__What to work on__
In the entries below, write out the stretch from the line containing "This screenshot has height=842, width=2210." through the line containing "Looking at the", both included, with every character kept unchanged.

======

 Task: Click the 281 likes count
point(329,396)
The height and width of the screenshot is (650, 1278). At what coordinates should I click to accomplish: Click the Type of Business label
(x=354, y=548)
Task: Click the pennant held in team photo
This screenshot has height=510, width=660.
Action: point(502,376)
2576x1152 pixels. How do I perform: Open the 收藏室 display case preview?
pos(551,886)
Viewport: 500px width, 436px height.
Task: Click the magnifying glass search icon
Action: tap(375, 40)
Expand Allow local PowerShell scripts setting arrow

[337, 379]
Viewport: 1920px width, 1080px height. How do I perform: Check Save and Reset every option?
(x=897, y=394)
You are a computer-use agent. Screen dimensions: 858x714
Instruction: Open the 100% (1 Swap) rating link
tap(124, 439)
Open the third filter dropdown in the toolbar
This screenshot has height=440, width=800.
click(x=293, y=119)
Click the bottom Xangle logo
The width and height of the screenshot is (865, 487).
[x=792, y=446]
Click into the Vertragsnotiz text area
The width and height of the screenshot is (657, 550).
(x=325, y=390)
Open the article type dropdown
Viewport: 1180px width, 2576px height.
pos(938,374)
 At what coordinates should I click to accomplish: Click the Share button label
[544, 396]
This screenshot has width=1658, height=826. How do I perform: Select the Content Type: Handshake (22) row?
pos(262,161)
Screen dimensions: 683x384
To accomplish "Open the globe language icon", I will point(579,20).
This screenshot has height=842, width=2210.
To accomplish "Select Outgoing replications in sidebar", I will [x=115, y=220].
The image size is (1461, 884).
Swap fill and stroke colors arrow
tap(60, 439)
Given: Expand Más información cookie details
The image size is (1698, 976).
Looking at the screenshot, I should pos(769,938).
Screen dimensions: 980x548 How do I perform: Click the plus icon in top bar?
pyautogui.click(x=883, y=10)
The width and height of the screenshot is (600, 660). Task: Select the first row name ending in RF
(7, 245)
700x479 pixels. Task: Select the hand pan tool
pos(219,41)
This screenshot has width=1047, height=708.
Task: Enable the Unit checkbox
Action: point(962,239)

======

__Correct output__
This screenshot has height=842, width=2210.
To accomplish "Select Outgoing replications in sidebar", I will [x=115, y=220].
The image size is (1461, 884).
Swap fill and stroke colors arrow
tap(60, 439)
Given: Expand Más información cookie details
The image size is (1698, 976).
Looking at the screenshot, I should pos(769,938).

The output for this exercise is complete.